I'm trying to convert this sentence to logic notation. "there is an integer less than or equal to all other integers greater than 0". "An integer exists that is less than or equal to all other integers greater than 0". So far I have -
L(x,y): x is less than or equal to y
∃y ∈ Z.(∀x ∈ Z.L(x,0))
Does this translate correctly? Any help would be appreciated.
Your sentence says that there is an integer $y$ such that all integers are less than or equal to $0$, which is clearly not what you wanted. Let’s try to sneak up on the correct expression.
How can we say ‘$x$ is an integer less than or equal to each integers that is greater than $0$’?

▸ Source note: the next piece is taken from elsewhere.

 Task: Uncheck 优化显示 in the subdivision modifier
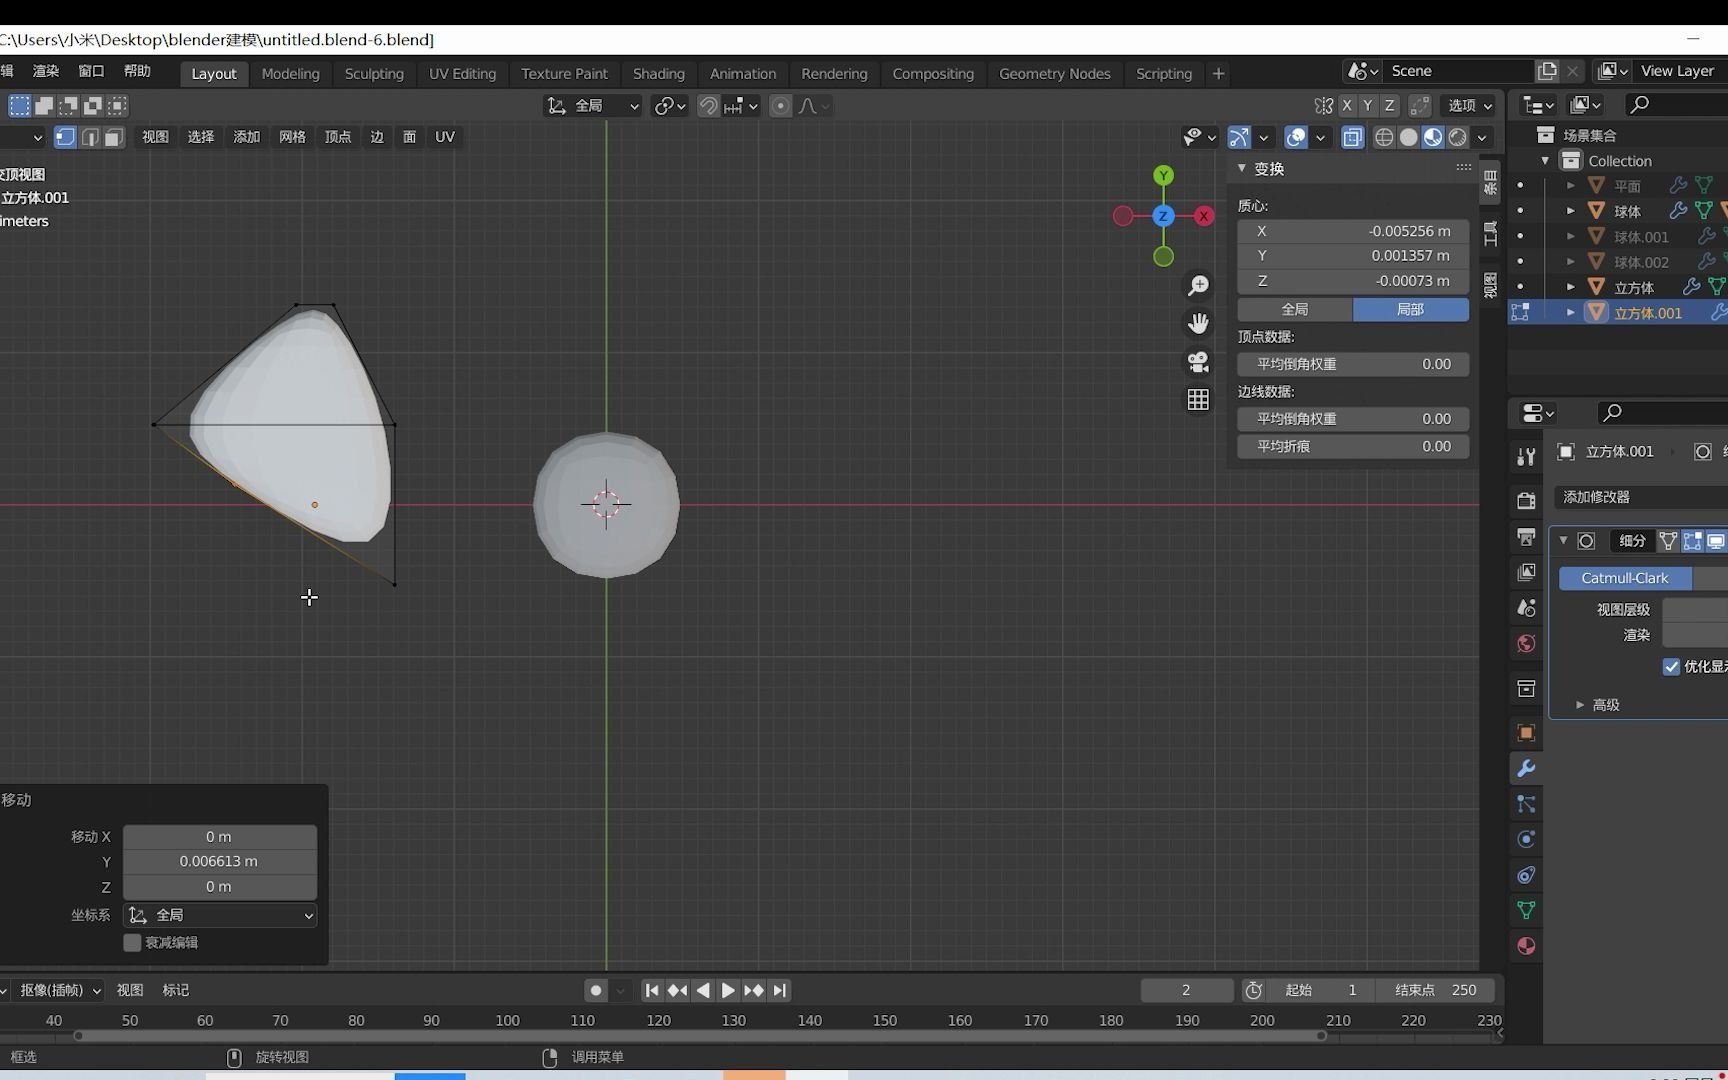coord(1671,666)
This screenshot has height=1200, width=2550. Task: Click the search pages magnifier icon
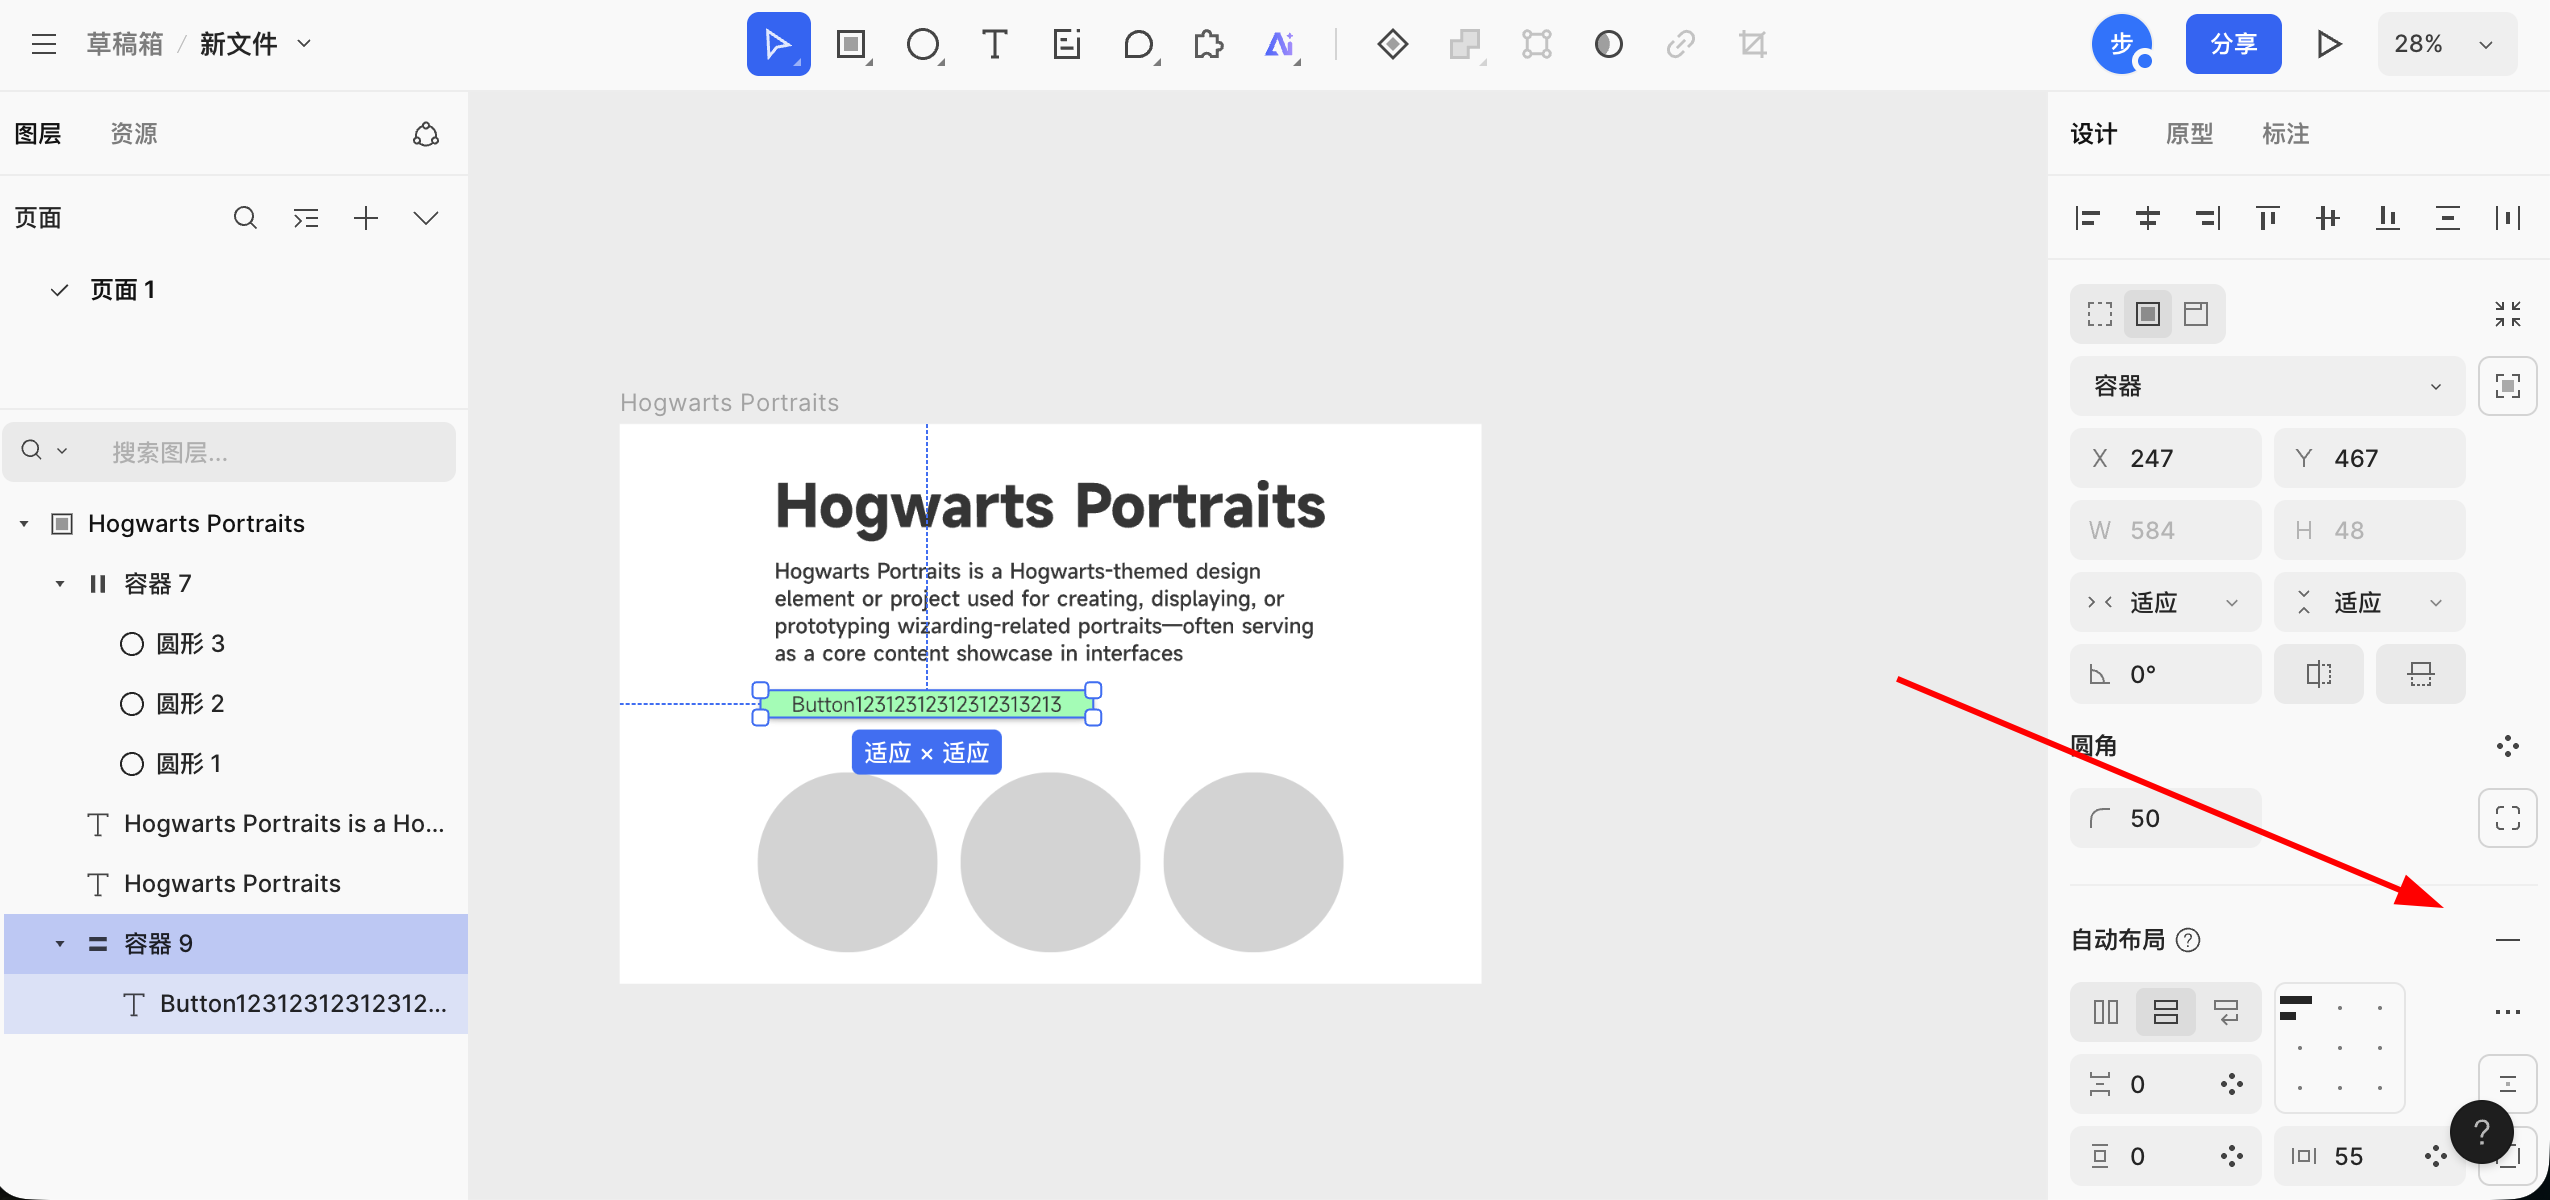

First, $y>0$ has to be translated. One way is $L(0,y)\land y\ne 0$, and another is $\neg L(y,0)$; you can use either. Now we want to say that if $y$ is an integer greater than $0$, then $x\le y$: $$\forall y\in\Bbb Z\Big(\big(L(0,y)\land y\ne 0\big)\to L(x,y)\Big)\;,$$ or
$$\forall y\in\Bbb Z\big(\neg L(y,0)\to L(x,y)\big)\;.$$
Finally, we have to say that there is such an integer $x$:
$$\exists x\in\Bbb Z\,\forall y\in\Bbb Z\Big(\big(L(0,y)\land y\ne 0\big)\to L(x,y)\Big)\;,$$
or
$$\exists x\in\Bbb Z\,\forall y\in\Bbb Z\big(\neg L(y,0)\to L(x,y)\big)\;.$$
But that’s still not quite right, because the other in all other integers greater than $0$ implies that $x$ is supposed to be greater than $0$, and we have to say so. For convenience I’m going to introduce an abbreviation: I’ll write $L'(x,y)$ for $L(x,y)\land x\ne y$ or $\neg L(y,x)$. Then what we want is
$$\exists x\in\Bbb Z\,\forall y\in\Bbb Z\left(L'(0,x)\land\Big(\big(x\ne y\land L'(0,y)\big)\to L(x,y)\Big)\right)\;.$$
You can get rid of the new predicate $L'$ simply by expanding each instance using the definition of $L'$.